> Extracted text
-------

Liss, 35, who worked for Cuomo for two years before leaving in 2015, said the phone call came two days after Boylan, 36, first tweeted about being sexually harassed by the governor, 63.
While Boylan did not detail her allegations initially, she published an online essay last month alleging that Cuomo kissed her "on the lips" without her consent in his Manhattan office in 2018. She also claimed he asked her to "play strip poker" with him during an October 2017 flight on his official state jet.
After Boylan stepped forward with her allegations, it opened the floodgates for five other women to come out with their own accusations of being sexually harassed by Cuomo and other kinds of inappropriate behavior he indulged in. One of them was Liss.
Liss said in her interview on March 8 that after reading Boylan's initial tweets, she thought to herself, “Wow, that’s dangerous, good luck to you, I would never open my mouth, they’re going to crush you like a bug.” But after “this really started to blow up,” she continued, “I thought, ‘You know, maybe it isn’t as dangerous as I thought for Lindsey to speak out.'”
Liss also revealed how Boylan, after sharing her essay on Medium, called her "and said she was calling me because she saw me in the workplace and she knew I may have similar stories to share.” Boylan wrote in her essay how “two women reached out to me with their own experiences” following her tweets in December 2020, but had also told her that they were "too afraid to speak out.”

-------

> Source material

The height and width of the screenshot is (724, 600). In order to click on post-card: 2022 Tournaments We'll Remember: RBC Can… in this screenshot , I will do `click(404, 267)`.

-------

> Task requirements
Continue the news article about the sexual harassment allegations against Cuomo, starting after its final sentence.

> Response box
Liss has accused Cuomo of kissing her on both cheeks and grabbing her around the waist to pose for photos in Albany’s Executive Mansion, among other things. However, she claimed other women were allegedly “subject to much more explicit treatment than I was” by the governor.
“I decided to share my story because it’s a small piece of a much larger and more elaborate puzzle that I think New Yorkers should be aware of,” she said. “I don’t think Albany or state government, working in the Executive Chamber, is a safe space [for] young women early in their careers.”
As reported by the New York Post, Azzopardi said the call to Liss was simply an "attempt to give notice" that Boylan and others may reach out to her. “After Ms. Boylan’s tweets in December, she, and her lawyers and members of the press began reaching out to former members of the Chamber, many of whom never worked with her,” he said. “Those former members of the Chamber called to let various staff people know and convey that they were upset by the outreach. As a result, we proactively reached out to some former colleagues to check in and make sure they had a heads up.”